Es läßt aber anderseits konkrete Bezüge zu den kleinen Dingen des Alltags fast völlig aus. Alles wird zu einem großen Drama, in dem es um die Herrschaft Gottes in der Welt, die Anfechtung seiner im Glauben brennenden Gemeinde, die Freude auf seine Wiederkunft geht. Von den alltäglichen Dingen, dem Frieden mit seinem Nächsten, der schwierigen Suche nach Ordnung und Sinn im eigenen Leben ist nicht die Rede - und entsprechend natürlich auch nicht vom Verhalten im Straßenverkehr.

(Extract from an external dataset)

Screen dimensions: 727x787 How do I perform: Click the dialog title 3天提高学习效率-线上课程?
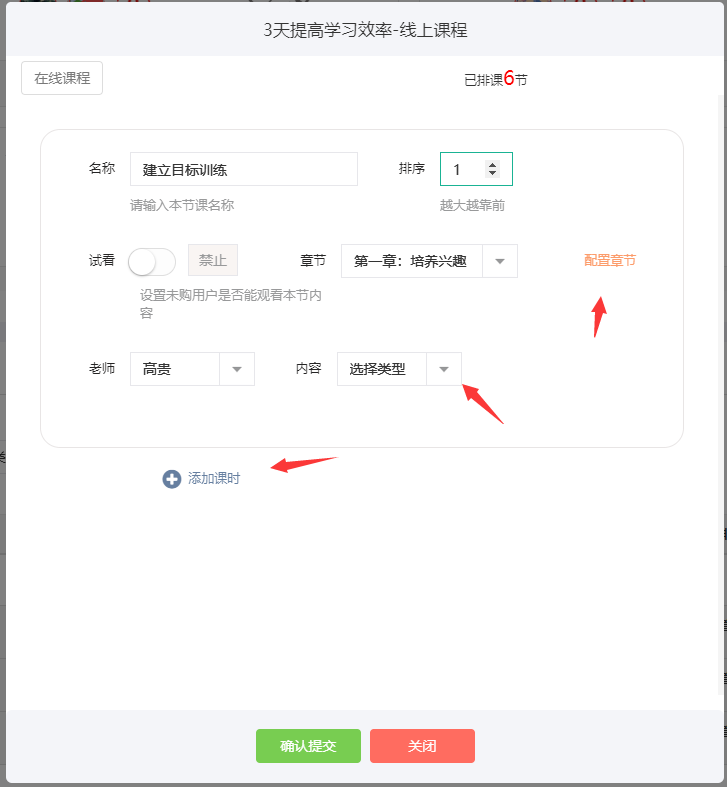click(x=366, y=30)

Ich stelle mir vor, daß die rußlanddeutschen Gemeinden ähnliche Predigten hören. In den Gesichtern der beiden jüngeren Söhne meine ich, eine unbeteiligt wirkende Ruhe gesehen zu haben, mit der sie die hundertfach gehörten Worte eher über sich ergehen ließen als sie wirklich mit Überzeugung aufzunehmen. Von den älteren Schwestern hörte ich, daß sie alle mit guten und frommen Männern verheiratet sind - aber im 200 km entfernten Athen, wo die Prediger der dortigen Gemeinden eine etwas stärker weltzugewandte und jugendgemäße Sprache gefunden haben, und wo vielleicht auch das Regiment des starken Vaters nicht mehr zu sehr wirkt.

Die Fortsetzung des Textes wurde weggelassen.